Pemandangan mengejutkan selanjutnya pun terjadi, dimana Petrus Nauw juga nampak hadir di Kantor Kejaksaan Negeri Sorong. Sama seperti Hanock, setibanya di Kejaksaan Negeri Sorong, Petrus langsung masuk ke salah satu ruangan Pidsus.
Beberapa saat setelahnya, Petrus kemudian keluar dari ruangan pidsus dan meninggalkan Kantor Kejaksaan Negeri Sorong. Petrus Nauw ternyata tidak benar-benar pulang, dimana beberapa jam setelahnya Petrus kembali ke Kejaksaan Negeri Sorong didampingi LBH Gerimis yang dipimpin langsung oleh Yoseph Titirlolobi.
Hanock Talla sendiri baru meninggalkan Kejaksaan Negeri Sorong sekitar pukul 17.15 WIT, atau setelah kurang lebih 9 jam “bertamu” di ruangan Kasi Pidsus. Hanock bisa dibilang cukup betah bertamu di ruangan Kasi Pidsus Kejaksaan Negeri Sorong, dimana dari dua kali pertemuan, yang bersangkutan rata-rata menghabiskan waktu hingga 8 jam.
Sayang saat hendak dimintai keterangan terkait kepentingannya dalam aktivitas tamu-bertamu itu, Hanock memilih bungkam dan berlalu pergi.
Berbeda dengan Hanock, Petrus yang ditemui usai keluar dari ruangan pidsus mengatakan, dirinya dipanggil sebagai saksi atas dugaan penyalah gunaan APBD tahun 2017.

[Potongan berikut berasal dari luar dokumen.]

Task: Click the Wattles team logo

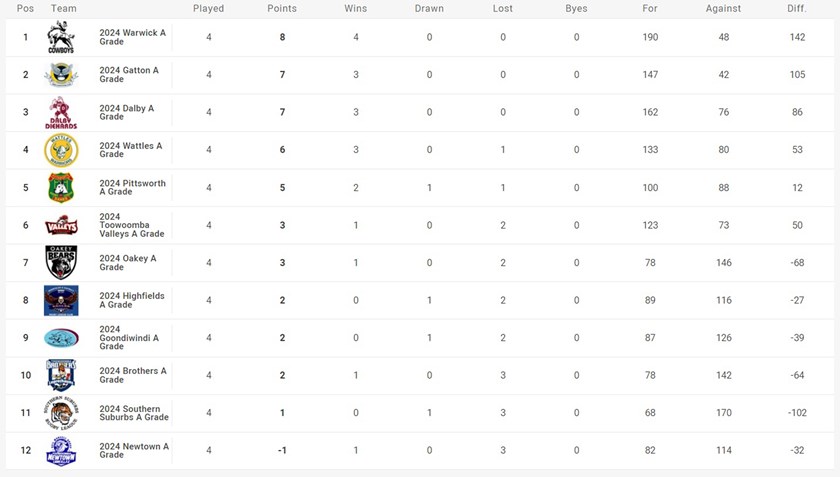Action: 61,150
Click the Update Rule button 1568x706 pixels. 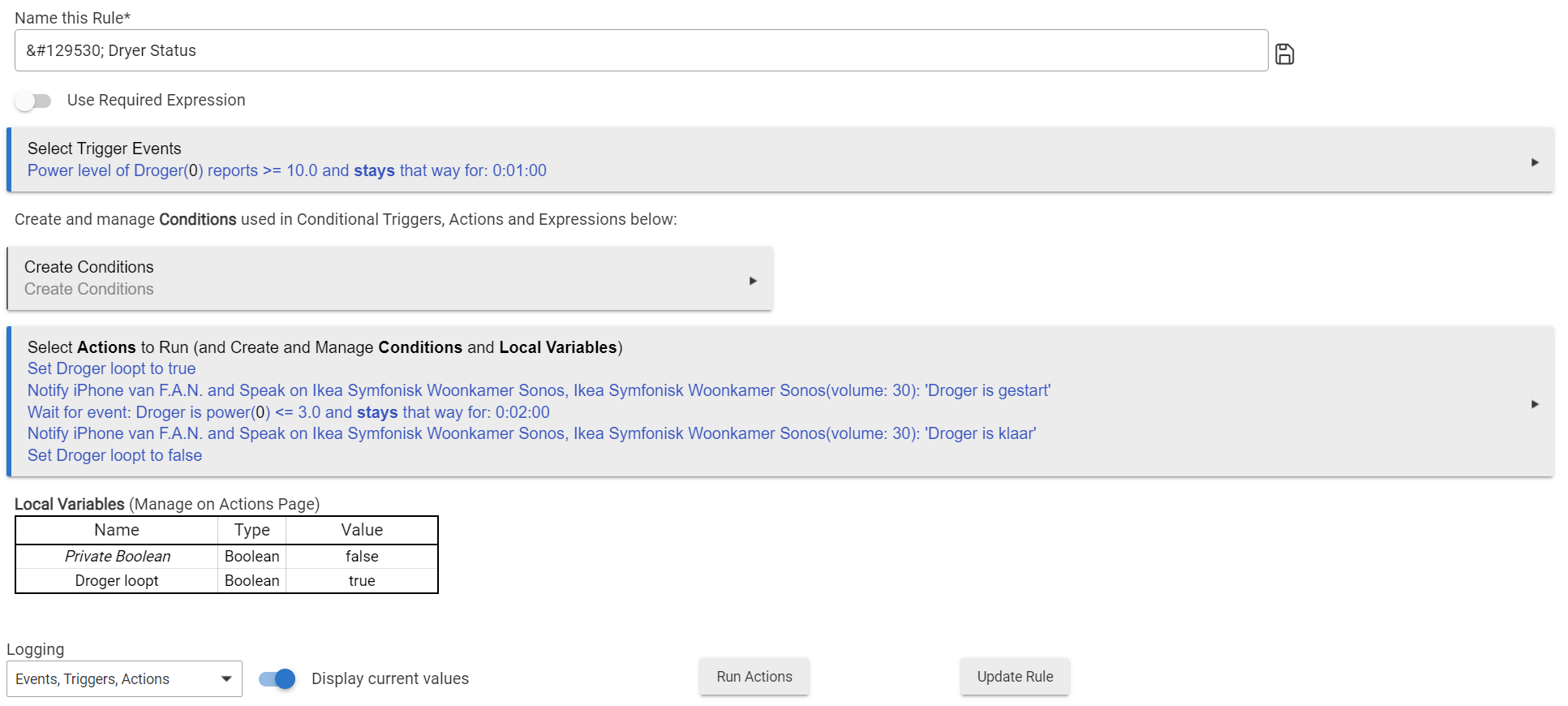pyautogui.click(x=1014, y=677)
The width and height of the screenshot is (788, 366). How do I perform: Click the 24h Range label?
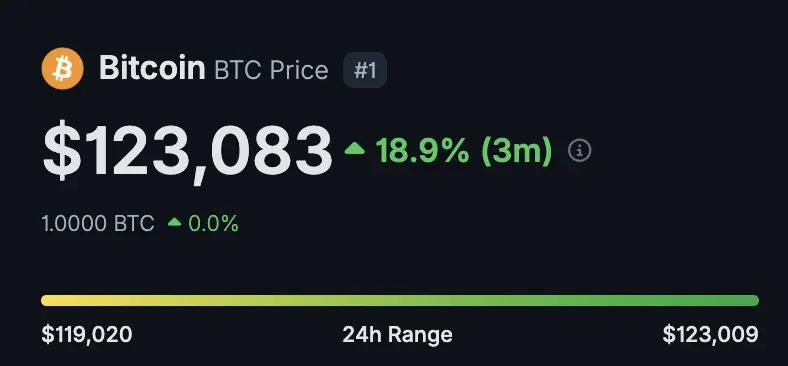[x=397, y=334]
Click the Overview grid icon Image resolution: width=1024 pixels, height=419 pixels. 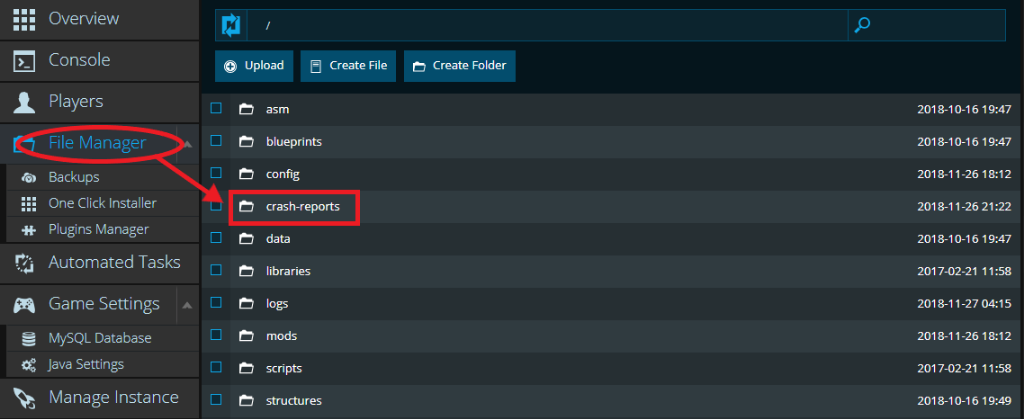(24, 19)

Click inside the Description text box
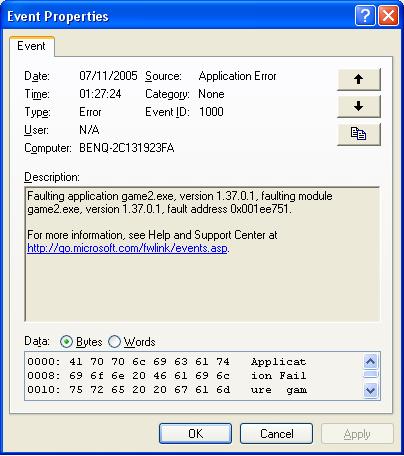coord(202,254)
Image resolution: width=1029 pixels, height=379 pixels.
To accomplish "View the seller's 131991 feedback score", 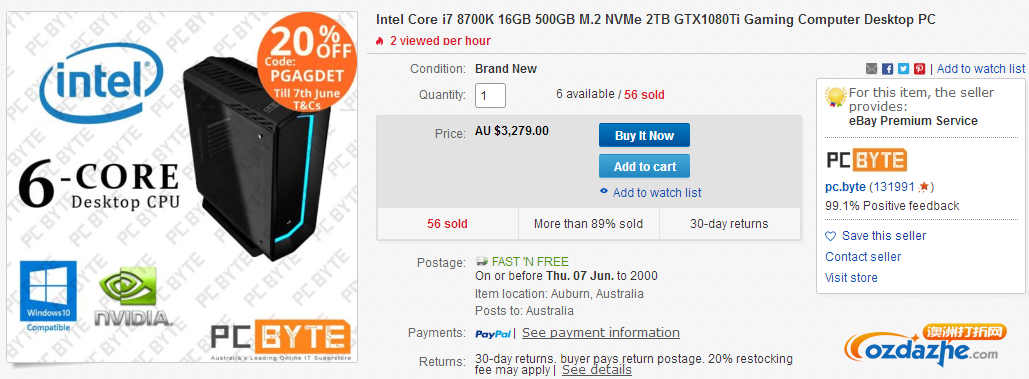I will [x=894, y=186].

Dikatakan Petrus, selama menjadi anggota DPR tahun 2014-2019 dirinya Berada di posisi badan anggaran. Karenanya jelas Petrus, dirinya dipanggil Kejaksaan Negeri Sorong untuk memberikan keterangan terkait dana realisasi belanja barang dan jasa ATK di BPKAD, sejumlah Rp 8 miliar yang berasal dari APBD induk dan perubahan.
“APBD induk saat itu nilainya kecil, sementara APBD perubahan jumlahnya besar, mendekati keterangan dari BPKAD yang mengatakan ada perbandingan 208,74 persen antara kedua jenis APBD tadi. Sementara seharusnya, yang besar itu seharusnya APBD induk bukan APBD perubahan. Dari sini saya bisa lihat ada niat-niat yang tidak sesuai dengan aturan dan kewenangan,” jelas Petrus.
Bahkan menurut Petrus, saat penggunaan APBD tersebut, pihaknya sebagai badan anggaran tidak diminta persetujuan.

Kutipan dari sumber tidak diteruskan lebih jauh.